Do jobs that require college, require college? - jeffreyrogers
https://devinhelton.com/college-required
======
blueridge
I'd highly recommend reading Deschooling Society by Ivan Illich:

“Schools are designed on the assumption that there is a secret to everything
in life; that the quality of life depends on knowing that secret; that secrets
can be known only in orderly successions; and that only teachers can properly
reveal these secrets. An individual with a schooled mind conceives of the
world as a pyramid of classified packages accessible only to those who carry
the proper tags.”

“Many students, especially those who are poor, intuitively know what the
schools do for them. They school them to confuse process and substance. Once
these become blurred, a new logic is assumed: the more treatment there is, the
better are the results; or, escalation leads to success. The pupil is thereby
"schooled" to confuse teaching with learning, grade advancement with
education, a diploma with competence, and fluency with the ability to say
something new. His imagination is "schooled" to accept service in place of
value.”

“Most learning is not the result of instruction. It is rather the result of
unhampered participation in a meaningful setting. Most people learn best by
being "with it," yet school makes them identify their personal, cognitive
growth with elaborate planning and manipulation.”

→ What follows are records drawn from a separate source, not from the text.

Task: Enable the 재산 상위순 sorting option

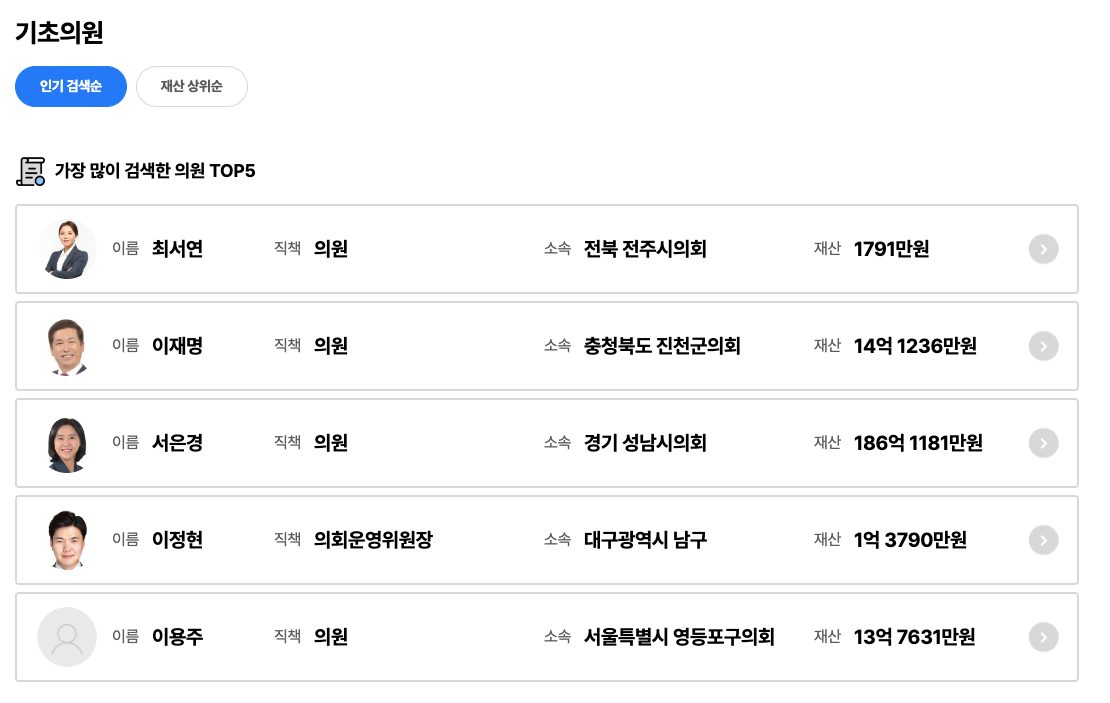Action: coord(191,86)
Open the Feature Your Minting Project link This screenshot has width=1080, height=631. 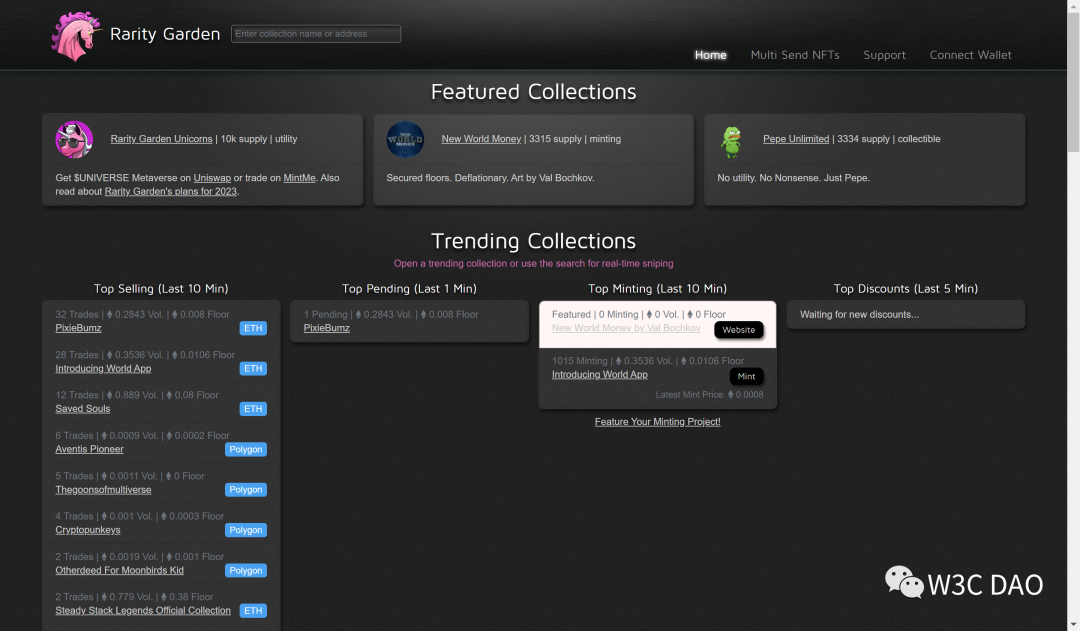point(658,422)
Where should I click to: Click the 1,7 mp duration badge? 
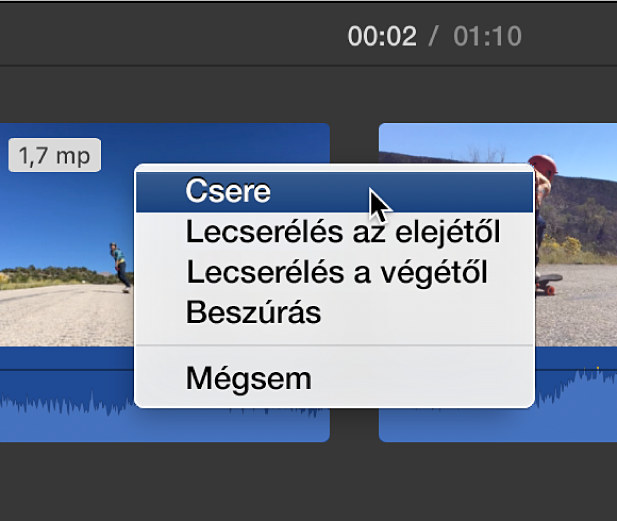coord(55,155)
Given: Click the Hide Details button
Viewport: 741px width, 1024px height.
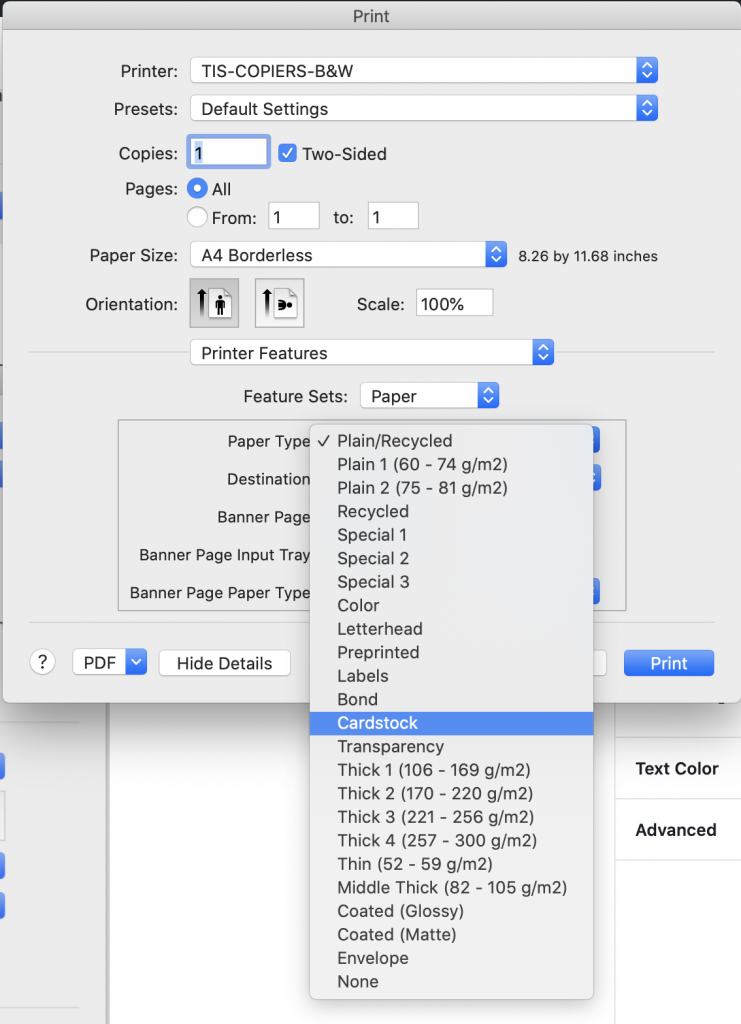Looking at the screenshot, I should point(224,663).
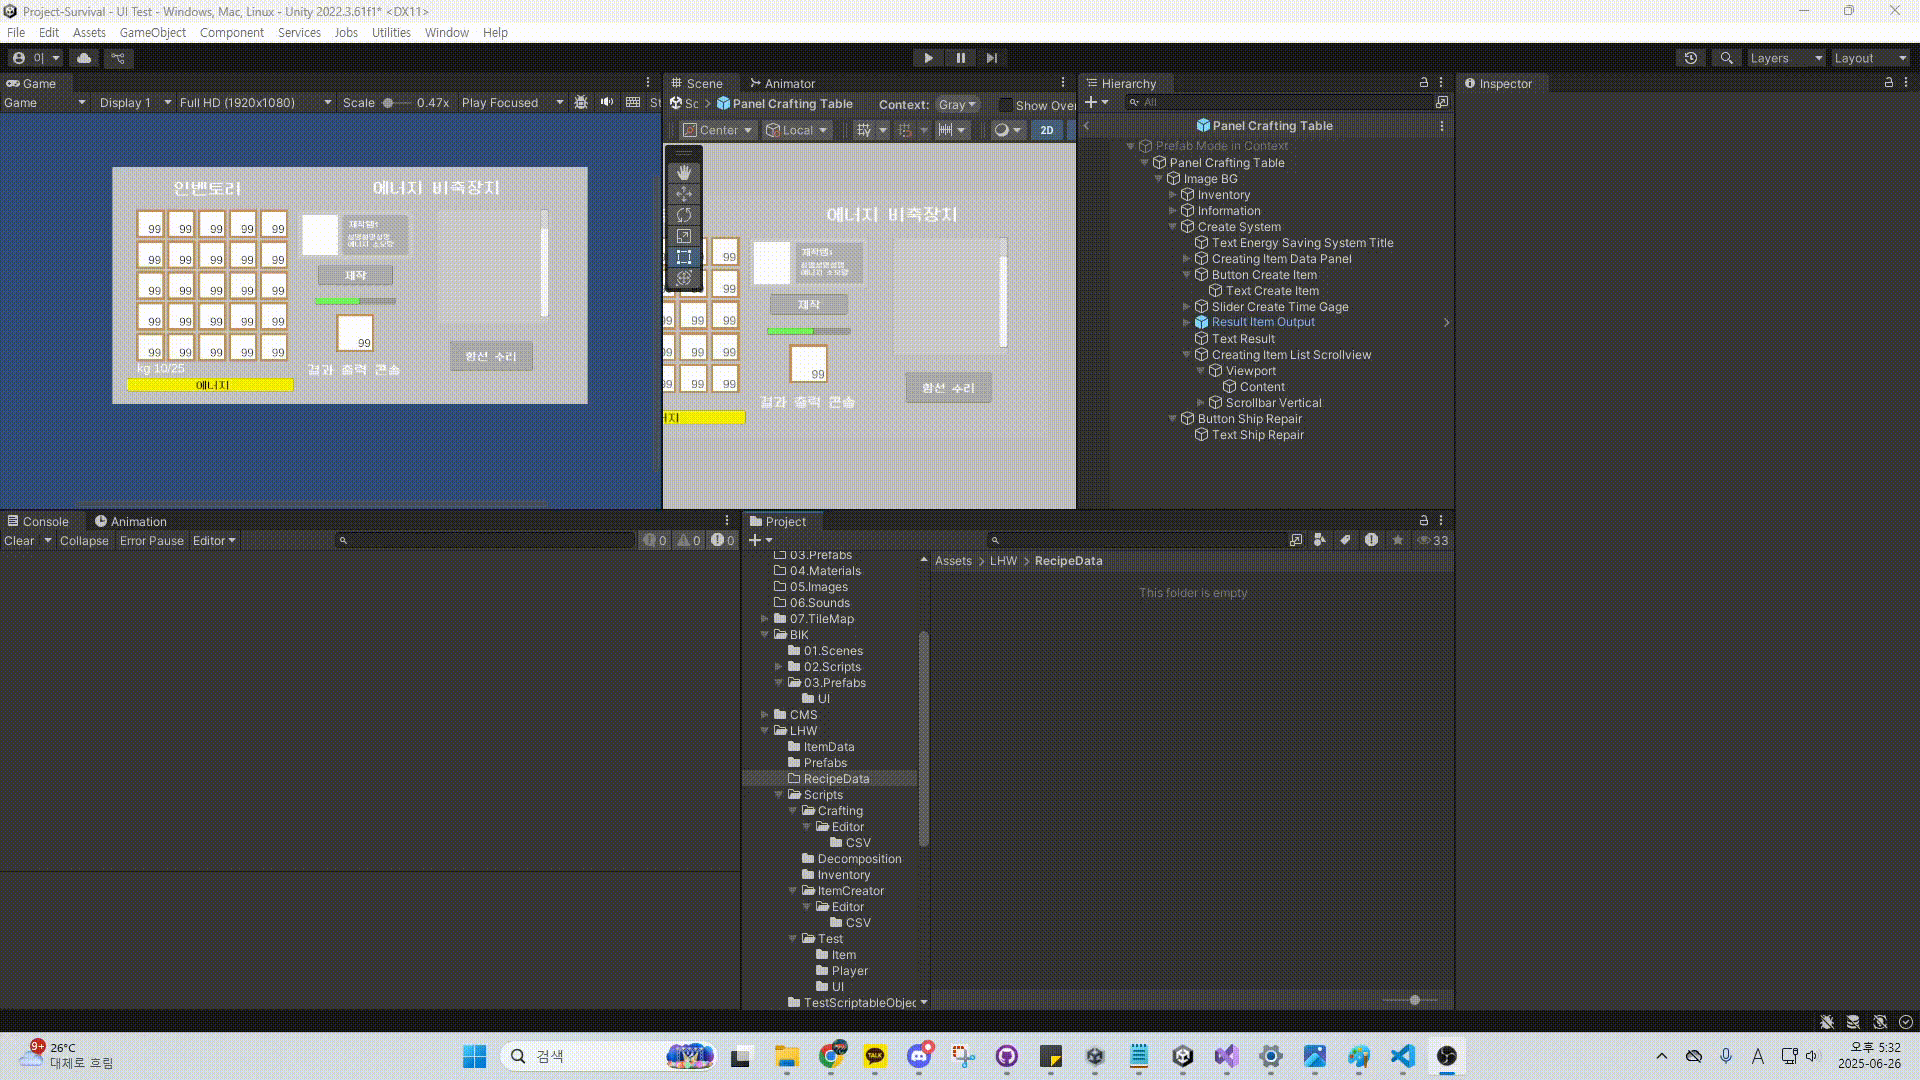
Task: Open the Context Gray dropdown
Action: click(956, 104)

“School prepares people for the alienating institutionalization of life, by
teaching the necessity of being taught. Once this lesson is learned, people
loose their incentive to develop independently; they no longer find it
attractive to relate to each other, and the surprises that life offers when it
is not predetermined by institutional definition are closed.”

“In fact, healthy students often redouble their resistance to teaching as they
find themselves more comprehensively manipulated. This resistance is due not
to the authoritarian style of a public school or the seductive style of some
free schools, but to the fundamental approach common to all schools-the idea
that one person's judgment should determine what and when another person must
learn.”

“Once a man or woman has accepted the need for school, he or she is easy prey
for other institutions. Once young people have allowed their imaginations to
be formed by curricular instruction, they are conditioned to institutional
planning of every sort.”

------
WheelsAtLarge
What these "we don't need college" advocates fail to understand is that most
of the people that accomplish great things without college are extremely
motivated individuals that are already primed to do great things. Going to
college just gets in the way of what they want to accomplish.

I can think of at least 4 people that did not finish college yet they changed
the world, Bill Gates, Steve Jobs, Henry Ford and John D. Rockefeller. And if
I spend a bit more time I can think of many more. But what they have in common
is that they were very motivated to do what they did and were/are life long
learners.

You can't say that about most people. Most people will not force themselves to
learn new things outside a structured learning environment.

It's true that you can accomplish anything you want without a college degree
but it's a damaging fallacy that most people don't need a college degree.